When we try to explore our experiences, there’s expressive language that can act as a wall-- but also a door!-- to further reflection. When I find myself or a client using this kind of “edge” language, I invite them to explore it so we can see what’s on its far side.
This word functions as a wall because it’s a very vague adjective, so without any elaboration it’s hard to analyze further. To call something “interesting” is, literally, just to say that it catches our interest. It’s not unlike remarking that something is “remarkable”-- we’ve spoken but we’ve said basically nothing.
The word can function as a door into some basic invitations to unpack it. “What interests you about it?” “Interesting good or interesting bad?” “I see it’s of interest to you but ‘interesting’ is really vague; could you give it a more specific adjective?” I try to use these invitations anytime I hear the client say “interesting,” and over time they move to elaborate before I pose the question.
This word functions as a wall because it is rather vague as well, though it usually is backed by a new and/or bad experience. We call something “weird,” when it makes us feel “weird,” which gestures at some kind of unclear and/or uncomfortable feeling.
Like “interesting,” we can use it as a door by asking for elaboration, pretty much using the same questions as above, replacing “interesting” with “weird.” It’s helpful to point out the possibility of unclear/uncomfortable feelings, so the client understands why elaboration
can be difficult since we often avoid naming (and possibly amplifying) negative feelings.
“I don’t know how to feel about this”
This phrase functions as a wall because the client knows that a feeling should be part of their experience, but vague/confused awareness is as far as they’ve gotten. Why is this as far as they’ve gotten?
A few overlapping possibilities:
(1) Alexithymia - the fancy therapist term for "not having a word for a feeling." Alexithymic people may experience emotions purely in their body, or might just say they feel “off.” By their language, they may be indicating not knowing “how” to go about finding words to express feelings. The client is hitting a wall in their vocabulary.
(2) They are assuming their emotional state must be captured by one emotion label - I’m not sure how this happens, but maybe it’s because the question “How do you feel?” seems to call for a single/simple answer instead of a multiple/complex one. I’m actually not sure. Regardless, the client is hitting a wall by not yet seeing that it’s appropriate and ok to have multiple feelings in response to something.

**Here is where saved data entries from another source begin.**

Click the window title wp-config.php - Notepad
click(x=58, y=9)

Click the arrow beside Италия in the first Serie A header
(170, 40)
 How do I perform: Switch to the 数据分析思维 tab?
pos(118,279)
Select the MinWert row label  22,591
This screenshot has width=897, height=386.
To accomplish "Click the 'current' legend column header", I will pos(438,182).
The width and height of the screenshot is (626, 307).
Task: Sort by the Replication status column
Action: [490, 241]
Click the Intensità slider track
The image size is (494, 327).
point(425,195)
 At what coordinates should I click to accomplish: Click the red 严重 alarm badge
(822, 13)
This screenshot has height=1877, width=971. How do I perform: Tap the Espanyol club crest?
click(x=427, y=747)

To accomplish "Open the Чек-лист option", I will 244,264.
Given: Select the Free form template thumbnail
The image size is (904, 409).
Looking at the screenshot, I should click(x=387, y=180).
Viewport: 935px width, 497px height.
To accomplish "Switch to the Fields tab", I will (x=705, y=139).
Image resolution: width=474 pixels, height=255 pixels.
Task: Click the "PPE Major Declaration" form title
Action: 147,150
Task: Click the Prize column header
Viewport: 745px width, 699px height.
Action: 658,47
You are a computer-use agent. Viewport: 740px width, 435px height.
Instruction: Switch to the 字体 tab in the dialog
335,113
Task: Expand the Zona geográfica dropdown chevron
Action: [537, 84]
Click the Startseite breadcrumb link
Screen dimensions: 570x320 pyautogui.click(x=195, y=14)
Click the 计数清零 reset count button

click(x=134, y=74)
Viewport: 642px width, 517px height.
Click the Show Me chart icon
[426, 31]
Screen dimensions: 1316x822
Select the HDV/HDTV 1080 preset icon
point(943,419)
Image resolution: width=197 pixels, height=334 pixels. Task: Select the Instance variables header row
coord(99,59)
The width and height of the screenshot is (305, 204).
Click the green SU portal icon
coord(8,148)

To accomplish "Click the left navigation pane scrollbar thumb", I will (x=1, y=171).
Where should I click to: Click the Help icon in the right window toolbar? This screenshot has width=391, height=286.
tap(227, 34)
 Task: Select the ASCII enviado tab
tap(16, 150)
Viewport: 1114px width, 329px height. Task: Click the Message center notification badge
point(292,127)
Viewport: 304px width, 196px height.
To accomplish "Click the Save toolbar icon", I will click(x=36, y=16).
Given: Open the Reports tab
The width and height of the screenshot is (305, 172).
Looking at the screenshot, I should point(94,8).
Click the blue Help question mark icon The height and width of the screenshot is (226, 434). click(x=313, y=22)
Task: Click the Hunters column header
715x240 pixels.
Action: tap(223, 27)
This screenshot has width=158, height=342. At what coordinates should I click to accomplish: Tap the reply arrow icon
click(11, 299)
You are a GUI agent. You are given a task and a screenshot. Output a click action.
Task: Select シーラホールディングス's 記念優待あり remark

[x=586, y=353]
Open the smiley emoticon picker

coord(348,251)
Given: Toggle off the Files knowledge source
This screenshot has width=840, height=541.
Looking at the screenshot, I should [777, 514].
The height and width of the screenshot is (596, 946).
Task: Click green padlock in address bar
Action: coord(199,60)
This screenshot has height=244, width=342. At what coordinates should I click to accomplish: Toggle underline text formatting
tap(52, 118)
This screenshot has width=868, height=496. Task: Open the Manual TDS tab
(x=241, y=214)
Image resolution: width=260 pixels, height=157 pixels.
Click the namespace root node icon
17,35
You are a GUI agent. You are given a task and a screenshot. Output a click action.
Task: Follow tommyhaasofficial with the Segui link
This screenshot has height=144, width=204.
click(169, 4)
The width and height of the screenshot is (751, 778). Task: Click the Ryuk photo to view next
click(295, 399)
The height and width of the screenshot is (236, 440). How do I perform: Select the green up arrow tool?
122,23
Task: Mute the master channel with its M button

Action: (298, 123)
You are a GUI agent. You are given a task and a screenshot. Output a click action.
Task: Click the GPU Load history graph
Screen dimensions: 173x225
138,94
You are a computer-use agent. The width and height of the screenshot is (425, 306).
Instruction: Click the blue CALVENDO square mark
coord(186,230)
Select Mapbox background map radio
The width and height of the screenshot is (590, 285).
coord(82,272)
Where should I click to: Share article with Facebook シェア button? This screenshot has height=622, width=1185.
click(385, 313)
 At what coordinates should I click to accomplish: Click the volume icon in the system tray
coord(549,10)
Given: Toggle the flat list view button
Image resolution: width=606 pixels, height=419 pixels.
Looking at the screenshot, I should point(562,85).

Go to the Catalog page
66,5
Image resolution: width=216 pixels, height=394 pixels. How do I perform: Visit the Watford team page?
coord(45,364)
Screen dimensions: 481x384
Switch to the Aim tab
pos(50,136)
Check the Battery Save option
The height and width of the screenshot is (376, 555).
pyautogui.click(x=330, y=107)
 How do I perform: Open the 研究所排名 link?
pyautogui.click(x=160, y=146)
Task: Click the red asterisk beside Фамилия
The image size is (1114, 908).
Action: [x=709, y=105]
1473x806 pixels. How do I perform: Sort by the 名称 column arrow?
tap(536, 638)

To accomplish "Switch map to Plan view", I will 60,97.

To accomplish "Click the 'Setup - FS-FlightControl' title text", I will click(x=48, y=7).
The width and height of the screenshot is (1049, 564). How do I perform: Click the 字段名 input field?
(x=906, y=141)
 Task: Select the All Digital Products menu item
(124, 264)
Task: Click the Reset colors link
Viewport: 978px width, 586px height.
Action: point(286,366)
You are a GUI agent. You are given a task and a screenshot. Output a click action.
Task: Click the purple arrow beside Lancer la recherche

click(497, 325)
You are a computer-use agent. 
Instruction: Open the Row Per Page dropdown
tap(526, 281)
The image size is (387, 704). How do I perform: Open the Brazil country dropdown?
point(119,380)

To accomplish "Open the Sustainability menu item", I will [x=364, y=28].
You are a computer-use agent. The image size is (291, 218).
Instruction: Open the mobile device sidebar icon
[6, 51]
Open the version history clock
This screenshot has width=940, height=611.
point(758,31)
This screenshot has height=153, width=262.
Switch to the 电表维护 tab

(3) They are assuming there’s a right way to feel - We may not know how we feel, but we’re often quite aware of how we’re expected to feel; this can be especially guilt-provoking when our multiple emotions appear to be in conflict.
So how can this phrase function as a door? I make tentative observations to the client: “People usually say this when they’re having more than one feeling. Would it be easier to try to name a few emotions instead of needing to settle on one?” “People usually say this when they’re struggling with an uncomfortable conflict of emotion. What do you think is the conflict?” Instead of asking “And how did that make you feel?” (a therapeutic cliche), I just encourage the client to use as many resonating emotion words as possible.
Exasperated Rhetorical Questions
Rhetorical questions function as a wall because they are firm opinions masquerading as questions. “What’s wrong with them???” means “What they’re doing is wrong and unjustifiable!” “What were they thinking???” means “What they did makes no sense!” Rhetorical questions indicate a current dead-end in thought and communication-- despite posing it as question, we’re not really curious.
Rhetorical questions can function as a door by taking them at face value. “Wait, let’s really ask that question-- what indeed were they thinking?” It’s important here to help the client appreciate the distinction between explaining and justifying. They feel more open to being curious when we assure them that the phrase “But that doesn’t make it right!” still gets to be part of the interpretation.
This word functions as a wall because… well, it’s (“literally”) an expression of the wall metaphor. A wall impedes progress. If we are committed to understanding and action, and we don’t know how to pursue it... yeah, we’re stuck.
The word functions as a door because it’s an opportunity to play with metaphors to aid our exploration. “Stuck between what?” “If we can’t break through the wall, maybe we can go around it?” “How can we turn this wall into a door?”
Beyond the door metaphor, “stuckness” could be a way of saying “I want conflicting things,” or “I want something but I’m afraid.” In this case, I might challenge the client to identify the pros/cons of their options, to consider them as various package deals, and to consider which cons they are willing and able to tolerate.
There are definitely other examples out there, but five felt like a nice and digestible number. I hope that now when you hear yourself or a client use this language, you can help them keep on going!